[Dataset records]
● ● ● ● ●
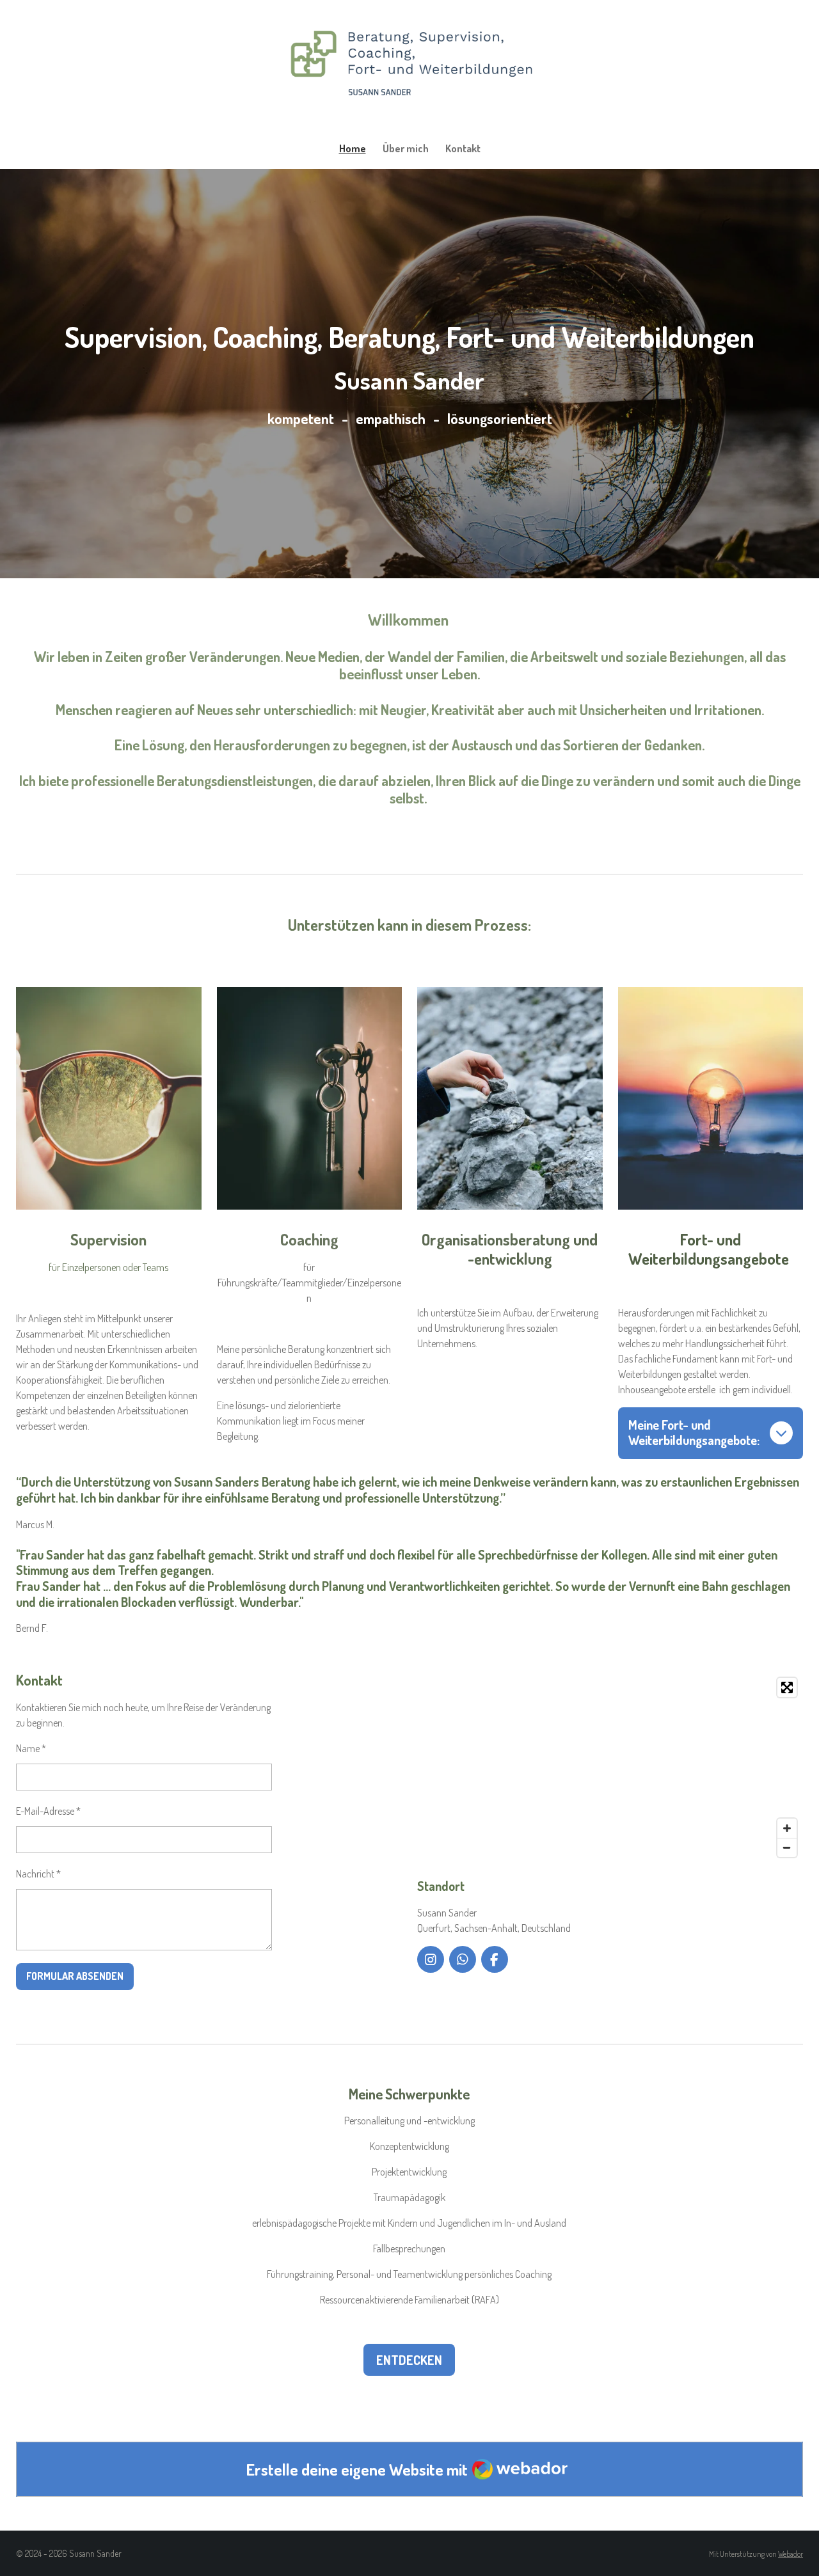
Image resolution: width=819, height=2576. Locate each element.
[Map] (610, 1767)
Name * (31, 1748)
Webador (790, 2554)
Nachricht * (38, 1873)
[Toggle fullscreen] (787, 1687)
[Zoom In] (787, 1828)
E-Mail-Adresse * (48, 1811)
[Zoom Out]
● ● ● ● ●
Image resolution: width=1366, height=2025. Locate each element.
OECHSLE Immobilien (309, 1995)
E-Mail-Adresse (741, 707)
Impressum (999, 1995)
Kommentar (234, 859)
● ● ● ● ●
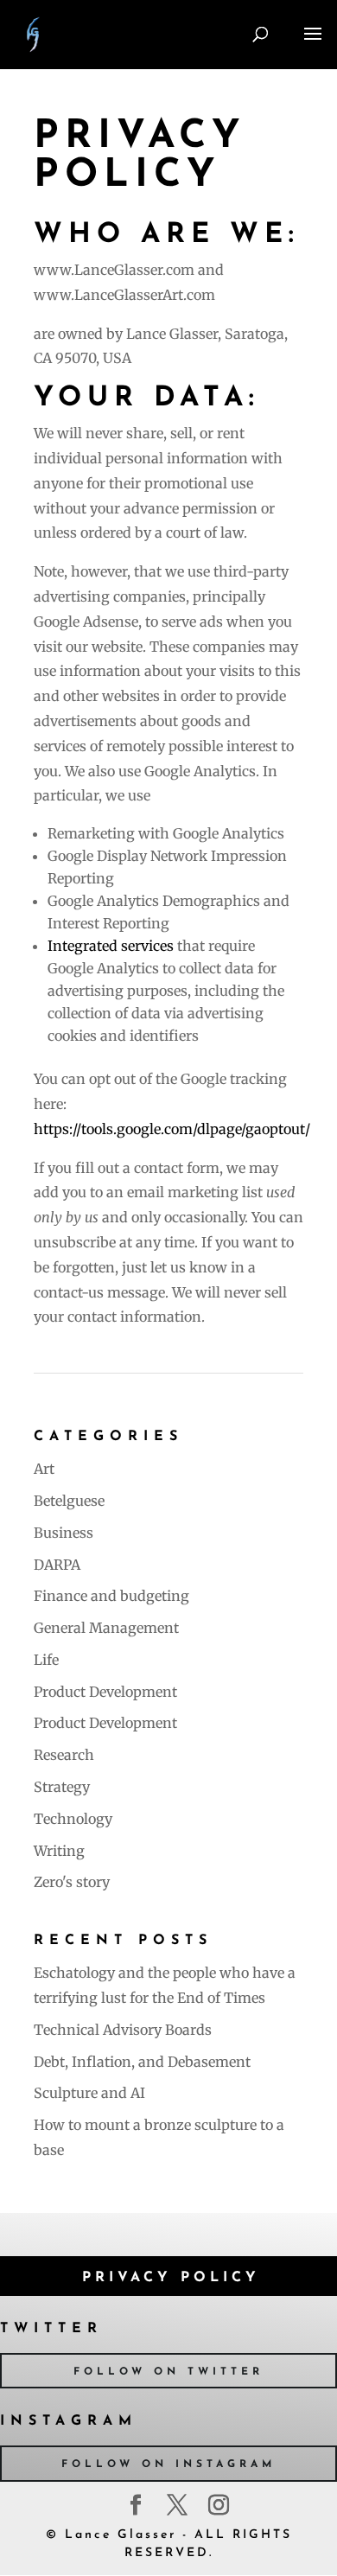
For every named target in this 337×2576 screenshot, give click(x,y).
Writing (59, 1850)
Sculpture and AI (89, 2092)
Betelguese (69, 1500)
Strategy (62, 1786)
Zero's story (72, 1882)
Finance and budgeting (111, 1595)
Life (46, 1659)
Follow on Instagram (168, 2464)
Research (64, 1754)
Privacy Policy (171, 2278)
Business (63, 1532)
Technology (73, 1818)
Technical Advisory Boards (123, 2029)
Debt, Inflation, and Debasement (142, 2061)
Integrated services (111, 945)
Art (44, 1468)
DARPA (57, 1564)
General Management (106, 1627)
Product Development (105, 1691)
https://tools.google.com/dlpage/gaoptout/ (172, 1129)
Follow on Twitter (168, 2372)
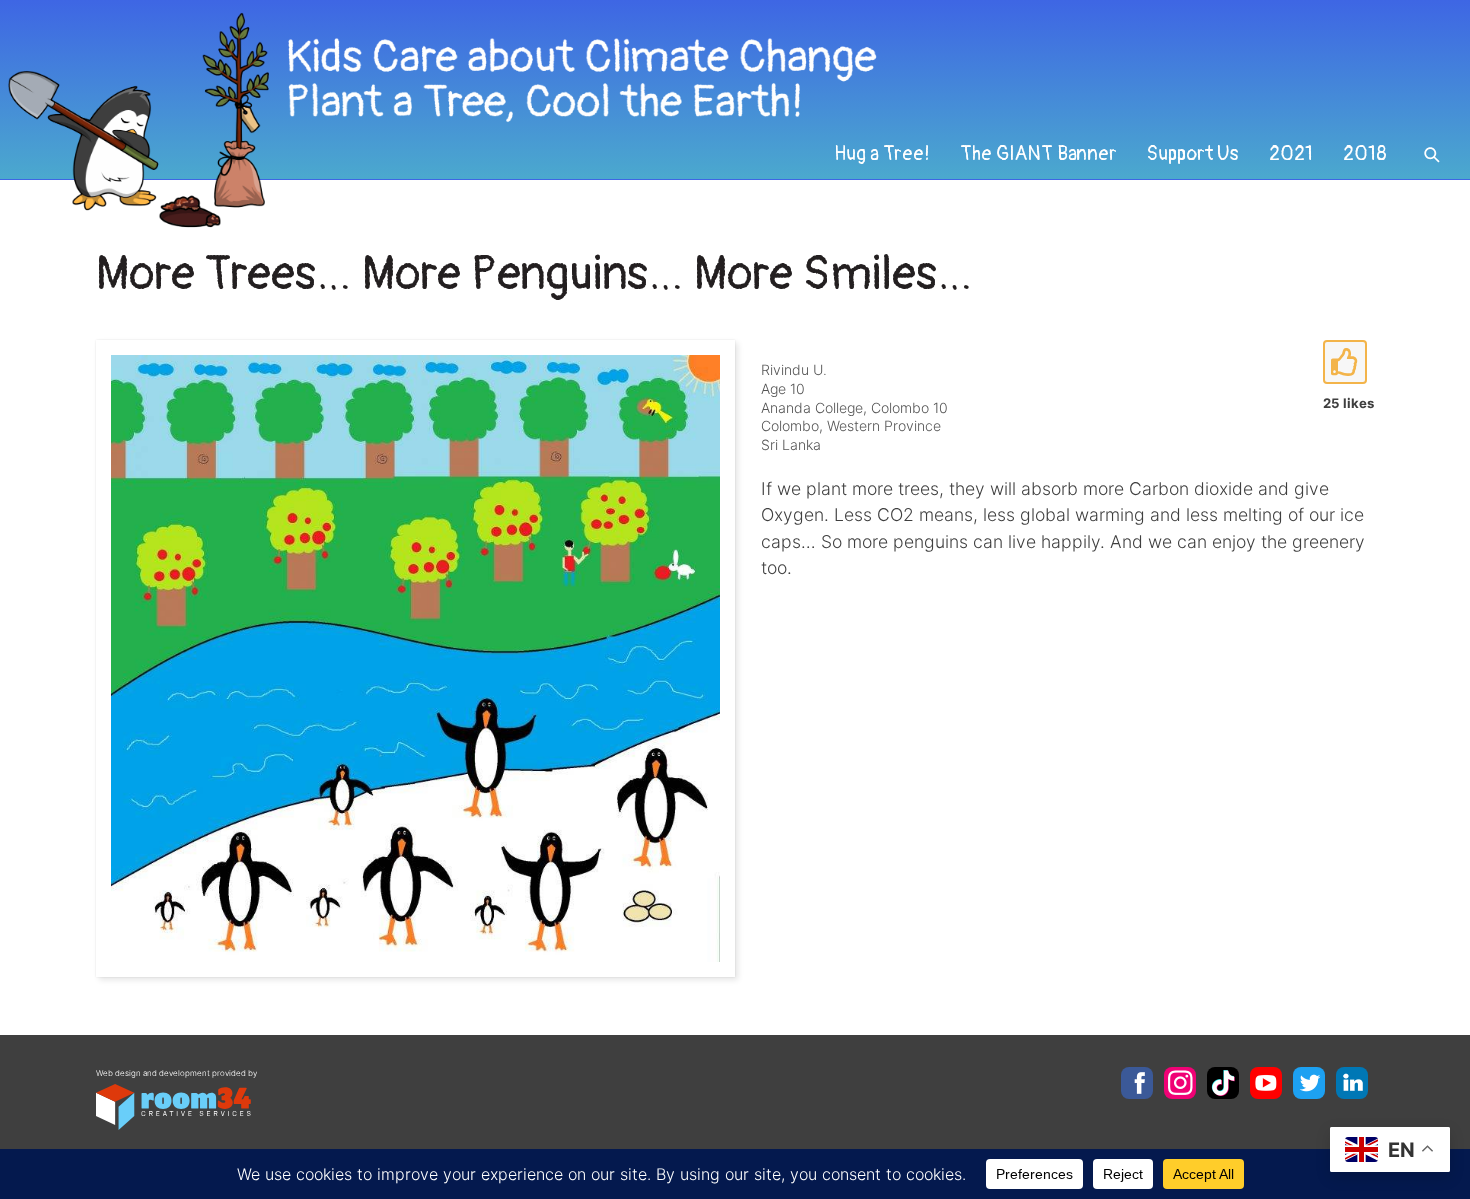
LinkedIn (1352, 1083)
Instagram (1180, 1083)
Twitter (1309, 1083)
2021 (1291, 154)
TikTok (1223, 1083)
● ● ● ● ●
**ABOUT THIS EXERCISE**
Check each line of the records for the word "Image", and show the lines that contain it.

**RESPONSE**
Image resolution: width=819, height=2576. Locate each element.
Image resolution: width=1366, height=2025. Locate each element.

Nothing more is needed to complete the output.